Technology limitations bring startup's claims about fiberless optical networking down to earth

April 13, 2000

3 Min Read
The Truth About TeraBeam

Service providers that buy into TeraBeam's fiberless optical technology with hopes of living a gigabit dream could wake up to a megabit reality.

That’s the real story to emerge from a press conference held yesterday by TeraBeam Networks http://www.terabeam.com and Lucent Networks http://www.lucent.com to announce a joint venture to sell Terabeam’s “breakthrough fiberless optical technology.”

Essentially, the conference lacked in detail what it missed in clarity. No price was announced, and neither vendor would give specifics on throughput, range or, indeed, how TeraBeam’s laser-based wireless technology works.

However, some digging by Light Reading later turned up one reason why both vendors may have been unwilling to provide more granular information.

TeraBeam says its product supports “gigabits per second speeds.” However, on closer examination it turns out that the capacity of the network is shared between subscribers -- a fact confirmed later by TeraBeam. That means that service providers that deploy services based on TeraBeam technology, and businesses that buy into those services, are more likely to see megabit speeds than gigabit throughput.

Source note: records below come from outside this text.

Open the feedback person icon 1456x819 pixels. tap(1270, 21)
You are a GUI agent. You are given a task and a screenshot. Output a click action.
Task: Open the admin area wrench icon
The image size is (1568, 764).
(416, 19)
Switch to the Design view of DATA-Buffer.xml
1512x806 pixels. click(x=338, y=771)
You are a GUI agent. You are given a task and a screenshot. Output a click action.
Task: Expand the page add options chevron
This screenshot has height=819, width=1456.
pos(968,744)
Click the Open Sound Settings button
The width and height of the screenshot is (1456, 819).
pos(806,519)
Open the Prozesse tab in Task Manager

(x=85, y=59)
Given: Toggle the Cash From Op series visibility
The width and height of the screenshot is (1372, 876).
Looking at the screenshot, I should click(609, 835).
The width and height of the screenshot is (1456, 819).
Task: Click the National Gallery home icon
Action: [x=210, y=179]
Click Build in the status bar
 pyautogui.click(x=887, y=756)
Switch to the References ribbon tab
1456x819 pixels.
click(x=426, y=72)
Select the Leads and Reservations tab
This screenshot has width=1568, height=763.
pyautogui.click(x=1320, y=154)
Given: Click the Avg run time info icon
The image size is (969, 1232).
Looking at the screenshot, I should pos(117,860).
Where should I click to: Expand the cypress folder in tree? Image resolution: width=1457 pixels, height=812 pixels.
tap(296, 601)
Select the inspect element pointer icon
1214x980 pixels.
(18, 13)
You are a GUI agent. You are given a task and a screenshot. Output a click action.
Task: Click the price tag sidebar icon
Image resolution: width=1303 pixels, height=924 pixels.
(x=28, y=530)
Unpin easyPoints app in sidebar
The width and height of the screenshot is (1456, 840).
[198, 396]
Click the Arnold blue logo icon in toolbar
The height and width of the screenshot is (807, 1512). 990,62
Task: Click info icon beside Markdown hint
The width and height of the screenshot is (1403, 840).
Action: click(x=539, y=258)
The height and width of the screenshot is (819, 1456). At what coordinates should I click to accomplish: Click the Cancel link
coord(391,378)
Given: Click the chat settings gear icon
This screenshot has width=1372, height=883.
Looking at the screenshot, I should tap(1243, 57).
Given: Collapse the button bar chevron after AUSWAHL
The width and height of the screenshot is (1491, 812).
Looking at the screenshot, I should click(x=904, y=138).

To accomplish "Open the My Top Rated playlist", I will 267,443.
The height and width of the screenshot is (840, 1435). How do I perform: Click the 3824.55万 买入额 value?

Here’s why. Terabeam’s products deliver 1.25-Gbit/s point-to-multipoint connectivity between a base station, which is installed on a service provider building, and multiple subscriber terminals (actually, small dishes that sit in the window of users' offices).

Despite the company’s name, the base station acts more like an arc light than a beam – dividing each metro area into 90-degree sectors, or cells, and ‘sweeping’ them.

A typical 90 degree cell might contain between 15 and 40 user terminals – up to a maximum of 96, according to Greg Amadon, chairman and CTO of TeraBeam. And the data capacity of each cell is shared between the terminals. Thus, if the cell is being used to carry gigabit Ethernet traffic, and there are 40 terminals in the cell, each customer will receive 25 Mbit/s of capacity (1,000 Mbit/s, divided by 40) -- not the ‘gigabit’ throughput that TeraBeam and Rich McGinn, chairman and CEO of Lucent, vouchsafed in today’s conference.

This limitation of TeraBeam's architecture is worst for downstream traffic -- being sent from the base station to the subscriber terminal. According to TeraBeam's Amadon, upstream traffic, sent from subscribers to the base station, travels at a minimum of 100 Mbit/s and a maximum of a gigabit.

It's also worth noting that TeraBeam can boost the capacity of any given sector by upgrading the base station with additional hardware. This allows it to run multiple gigabit downstream channels -- up to 10 today, and more in the future, it says.

The revelation that TeraBeam uses a shared-media architecture may not dampen enthusiasm for its products. After all, multi-megabit speeds are still a huge improvement over the 1.5 Mbit/s T1 connections that many businesses are still using for Internet connectivity.

Further, TeraBeam's point-to-multipoint architecture lowers the overall cost of the network by allowing service providers to install cheaper subscriber-side equipment. Other laser-based fiberless optical products -- from companies like AstroTerra Corp., Canon Inc., FsONA Communications Corp., and Jolt Ltd. -- can only be installed in point-to-point configurations, with expensive equipment at each end of the network connection.